Des concessions fatales
Jacques Demy a donc cédé sur de nombreux points uniquement pour voir enfin aboutir l’un de ses projets, tout en ayant conscience que ces concessions pouvaient entamer le potentiel initial du long-métrage. Et de fait, Parking est assurément une monstrueuse erreur de parcours au sein de sa filmographie.
Tout d’abord, il faut signaler que la relecture « moderne » du mythe d’Orphée est entachée par une ringardise de chaque instant. Les chansons dégoupillées par le duo Jacques Demy et Michel Legrand sont toutes plus déplorables les unes que les autres, déclenchant l’hilarité par leur naïveté. La musique ne s’élève jamais au-dessus d’un simple « easy listening », tandis que les paroles sont indigentes. Mais le pire vient de l’interprétation de Francis Huster qui articule exagérément chaque mot au point de rendre ridicule chaque phrase.

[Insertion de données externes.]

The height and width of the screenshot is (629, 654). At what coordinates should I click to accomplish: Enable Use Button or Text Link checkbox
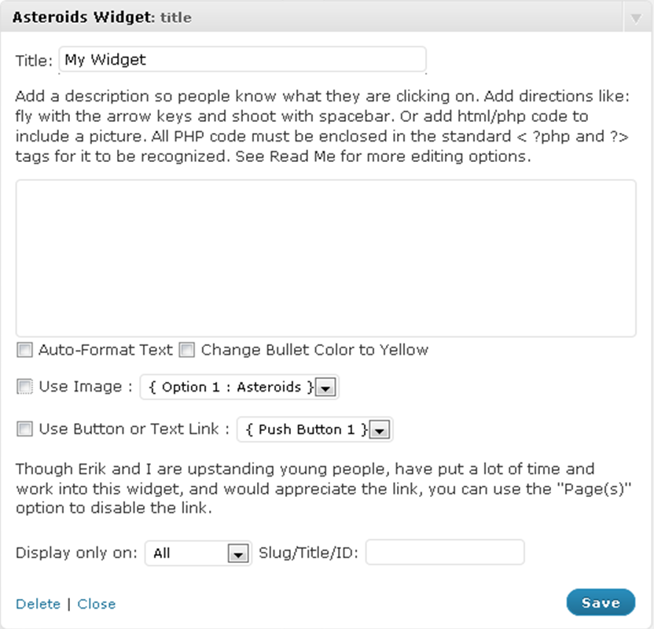(x=24, y=429)
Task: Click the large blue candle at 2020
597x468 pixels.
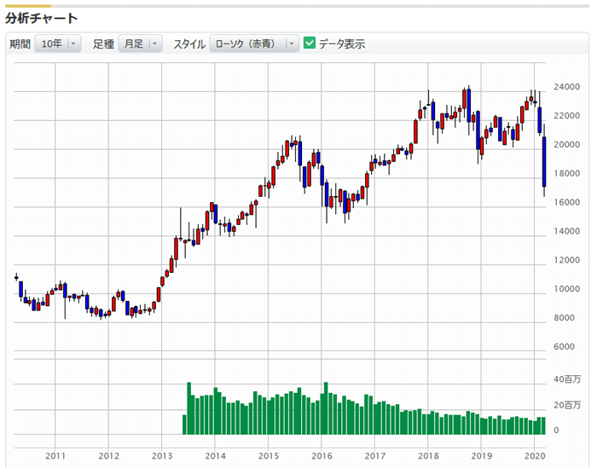Action: pos(544,162)
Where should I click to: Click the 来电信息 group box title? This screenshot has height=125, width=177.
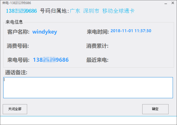pyautogui.click(x=14, y=22)
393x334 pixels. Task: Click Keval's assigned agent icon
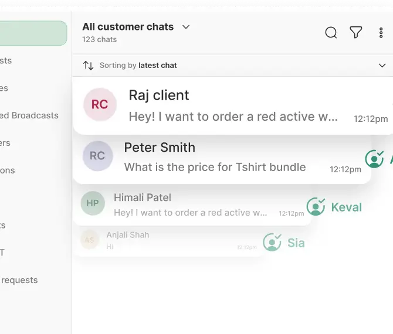click(x=316, y=207)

Des chansons et une interprétation déplorables
Le ratage tient en cette dichotomie entre la nullité absolue du répertoire chanté par la star Orphée et les réactions enthousiastes d’un public envoûté. Le chanteur incarné par Huster ne peut en aucun cas être une superstar, tout juste un petit chanteur pour midinettes. La gestuelle maladroite de l’acteur quand il est sur scène renforce encore ce sentiment d’embarras.

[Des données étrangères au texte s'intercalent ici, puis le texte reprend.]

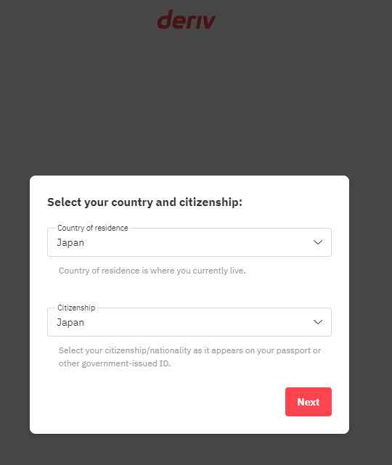Click the Citizenship floating label
The image size is (392, 465).
tap(76, 308)
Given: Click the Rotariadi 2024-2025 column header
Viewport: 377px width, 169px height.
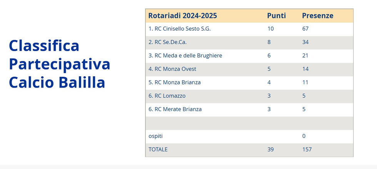Looking at the screenshot, I should (x=183, y=16).
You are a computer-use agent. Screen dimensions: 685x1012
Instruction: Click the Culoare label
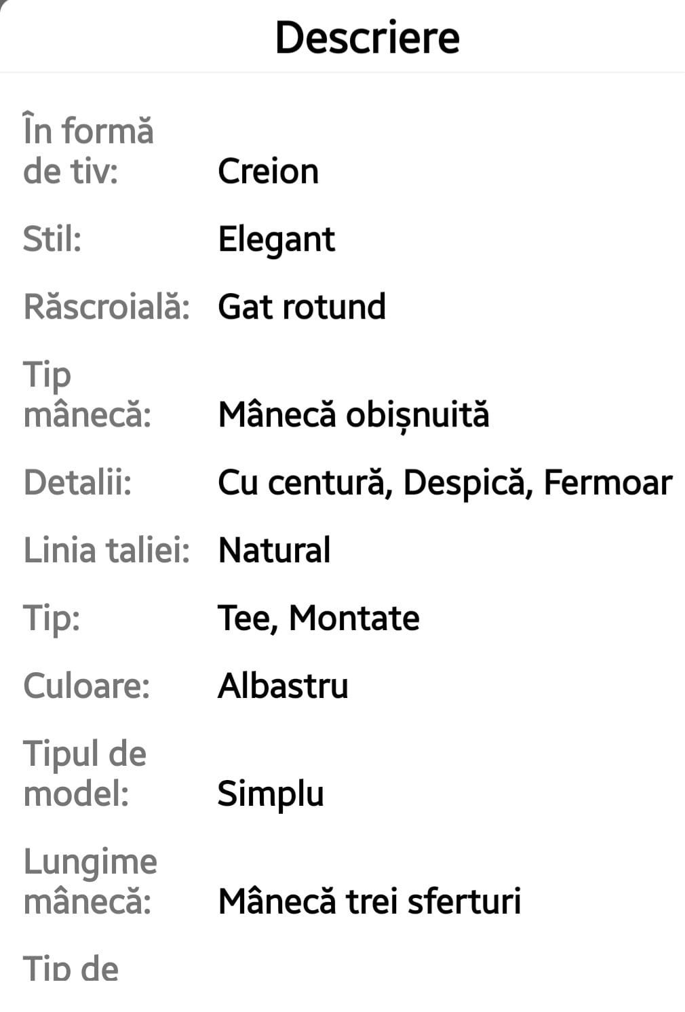tap(86, 686)
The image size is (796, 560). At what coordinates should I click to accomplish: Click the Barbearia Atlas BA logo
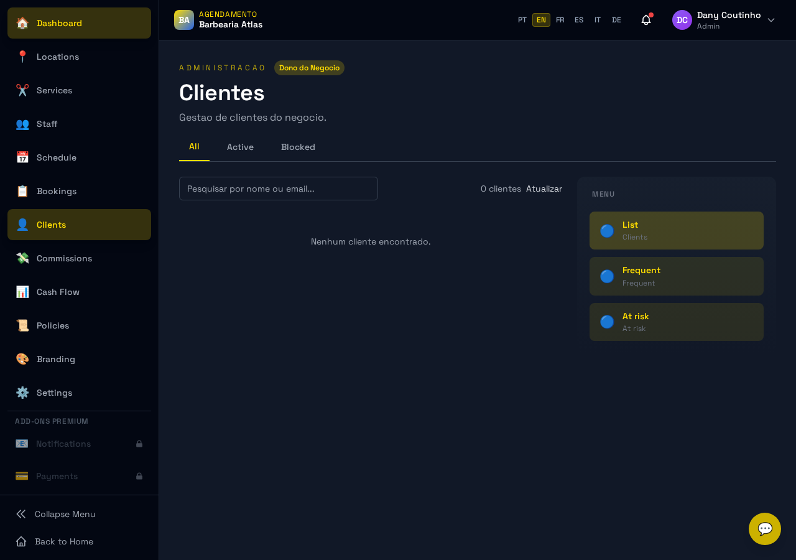tap(184, 20)
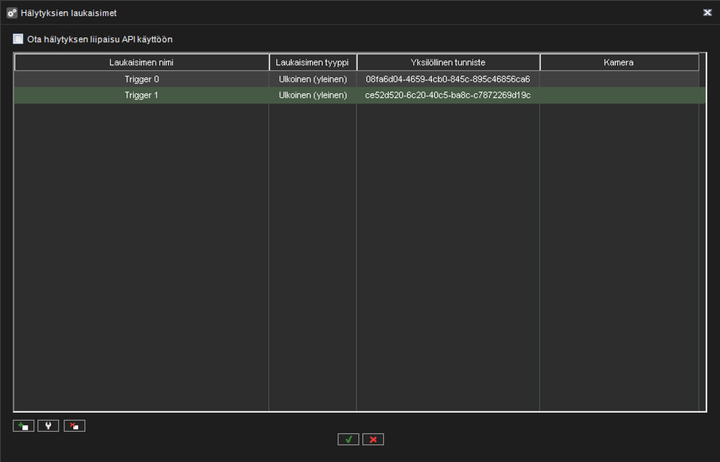Screen dimensions: 720x462
Task: Click the gear icon in the title bar
Action: click(x=9, y=12)
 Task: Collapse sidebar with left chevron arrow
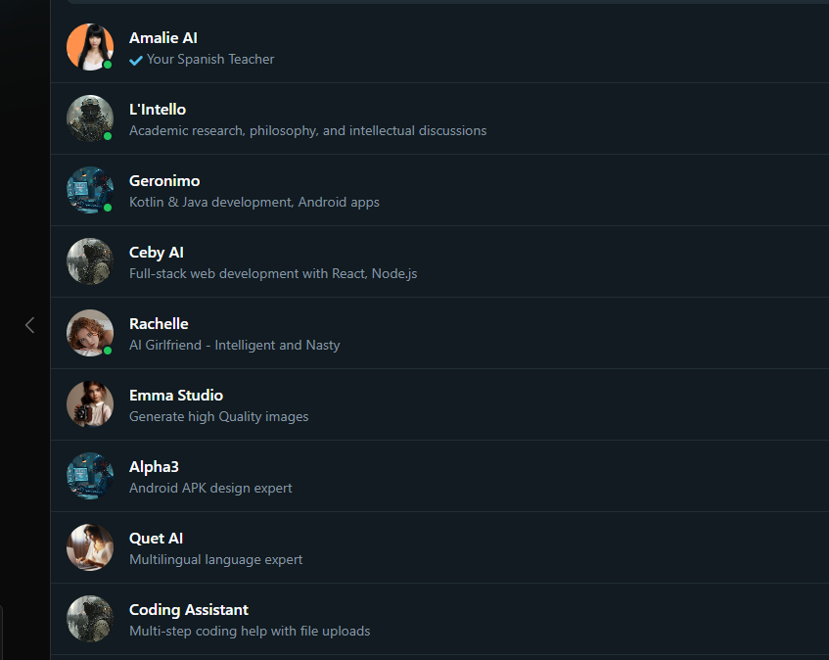point(30,325)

L’acteur n’est guère meilleur dans les autres séquences, d’autant qu’il doit jouer face à Keiko Itô qui n’a ici aucune présence à l’écran. De tous les acteurs, on saluera uniquement la prestation très sobre de Jean Marais, de loin celui qui se fourvoie le moins dans un univers poétique qu’il a maintes fois arpenté au cours de sa mémorable carrière.
L’enfer est décidément pavé de bonnes intentions
Outre les acteurs et la musique, Parking propose une vision des enfers passablement décevante. Si l’on aime l’idée de représenter cet espace en noir et blanc, les costumes peints en rouge viennent ajouter une note kitsch supplémentaire. Au final, le drame amoureux qui se voulait émouvant est un désastre tel qu’il ne provoque que l’hilarité, ce qui arrive à son comble lors de la chanson finale d’Orphée, cri d’amour déchirant, non pas pour notre cœur mais pour nos oreilles. Rires garantis.

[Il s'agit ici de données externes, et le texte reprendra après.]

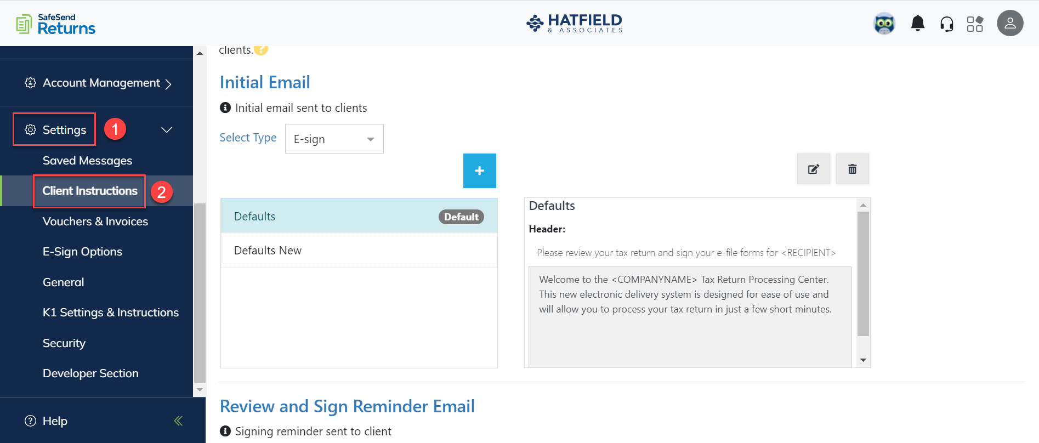Open the user profile avatar menu

coord(1010,23)
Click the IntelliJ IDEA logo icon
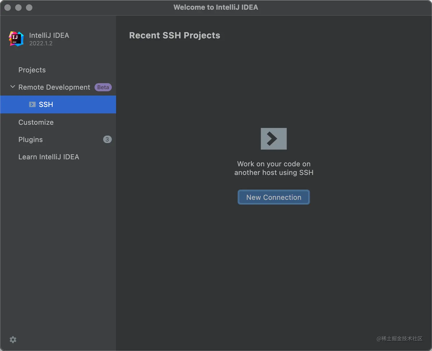The width and height of the screenshot is (432, 351). click(x=16, y=39)
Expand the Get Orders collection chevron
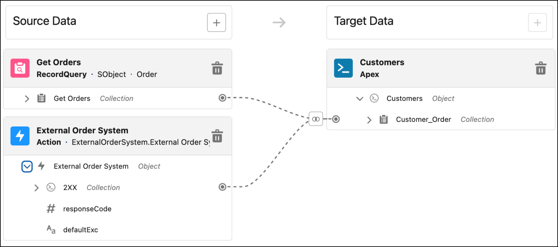This screenshot has width=558, height=247. tap(26, 98)
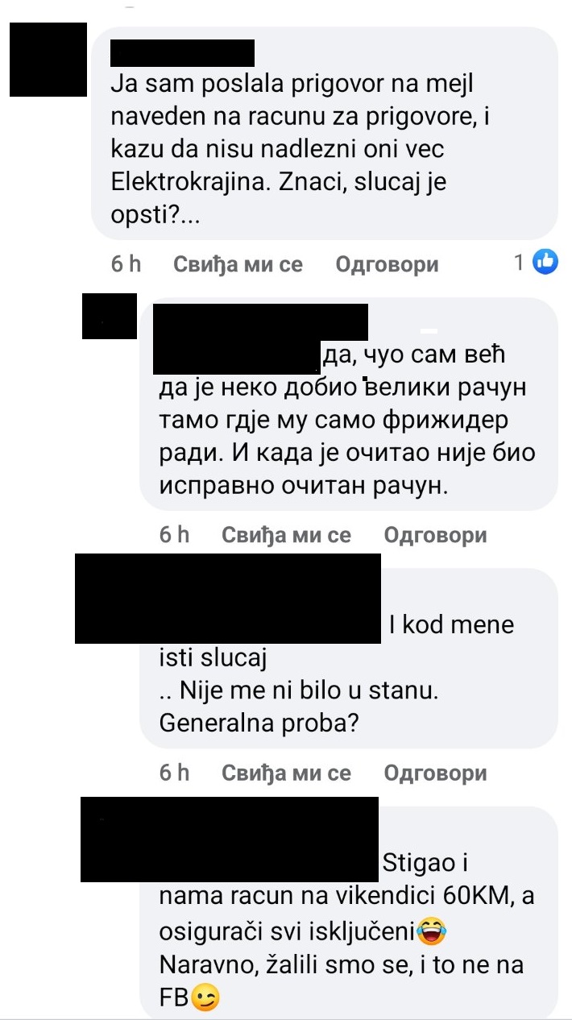Open the second commenter's small profile picture

[110, 317]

Initialement prévu pour être montré à Cannes en 1985, Parking n’a officiellement pas été prêt à temps (ou judicieusement écarté pour ne pas se faire étriller ?). Il a donc été distribué dans les salles par Arts et Mélodie à la fin du mois de mai. Le film se crashe dès sa première semaine parisienne en ne se hissant qu’à la huitième place du box-office avec seulement 18 928 spectateurs consternés. Le bouche à oreille désastreux aura rapidement raison du film qui s’écrase à moins de 50 000 entrées sur Paris et à peine trois fois plus sur toute la France. Un désastre à la hauteur de la débâcle artistique de ce nanar.